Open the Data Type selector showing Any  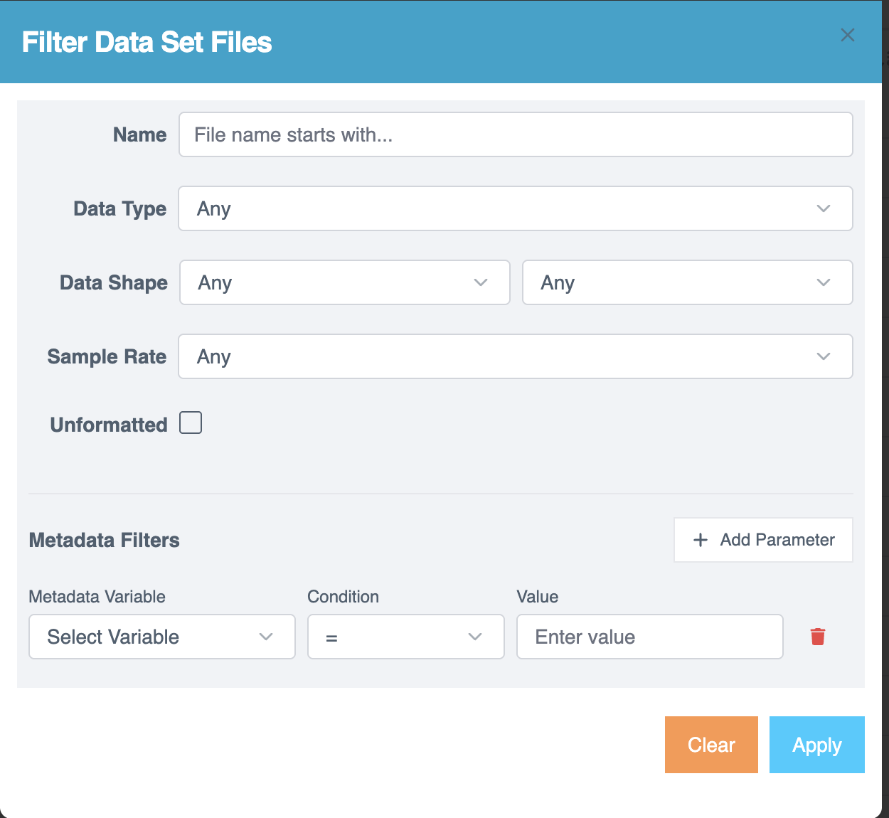click(516, 208)
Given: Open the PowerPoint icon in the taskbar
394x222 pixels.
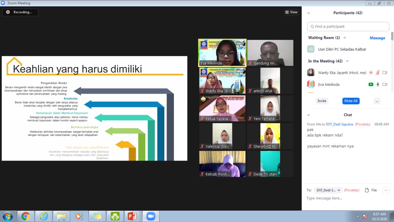Looking at the screenshot, I should click(132, 216).
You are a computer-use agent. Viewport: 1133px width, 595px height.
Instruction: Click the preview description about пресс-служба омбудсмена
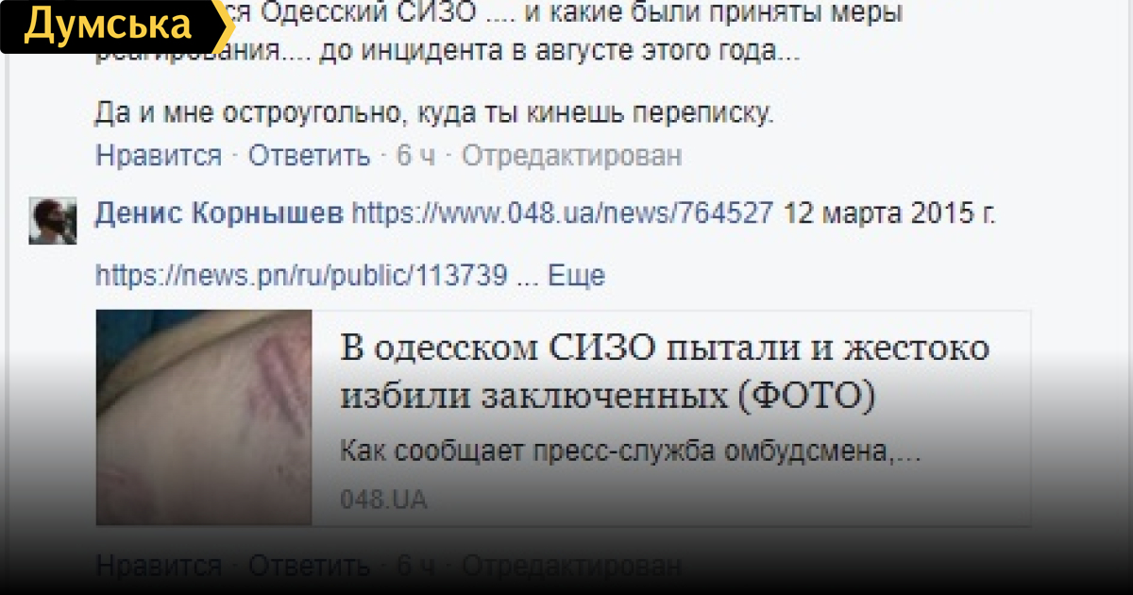(x=630, y=452)
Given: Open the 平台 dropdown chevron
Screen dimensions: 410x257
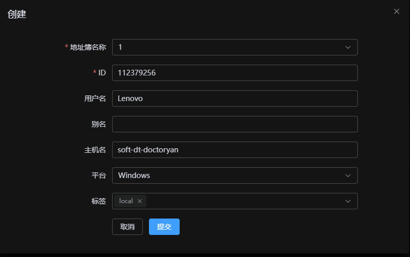Looking at the screenshot, I should tap(348, 175).
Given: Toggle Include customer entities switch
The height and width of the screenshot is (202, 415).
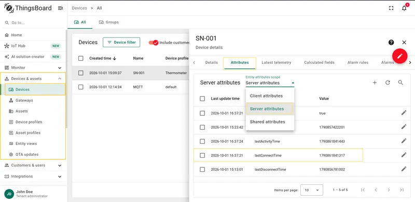Looking at the screenshot, I should (x=154, y=43).
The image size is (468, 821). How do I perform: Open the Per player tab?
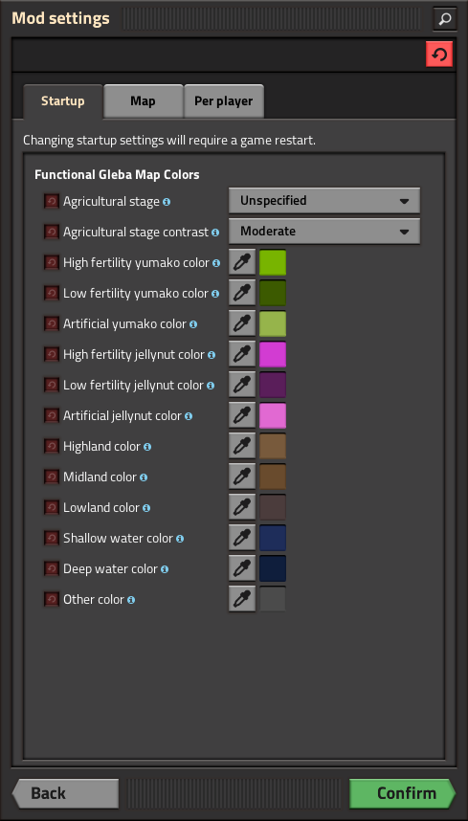[224, 101]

(Problem requirements):
Pictures are not part of the copy. Extract exactly the lines from the line containing "Given: Open the PowerPoint" through the final line of the entries above, both included.

(Solution for this problem):
Given: Open the PowerPoint icon in the taskbar
394x222 pixels.
Looking at the screenshot, I should click(132, 216).
You are a computer-use agent. Viewport: 1133px width, 595px height.
Instruction: Click the preview description about пресс-служба омбудсмена
(x=630, y=452)
Given: Open the 平台 dropdown chevron
Screen dimensions: 410x257
Looking at the screenshot, I should tap(348, 175).
Given: Toggle Include customer entities switch
The height and width of the screenshot is (202, 415).
Looking at the screenshot, I should (x=154, y=43).
The image size is (468, 821). How do I perform: Open the Per player tab?
[224, 101]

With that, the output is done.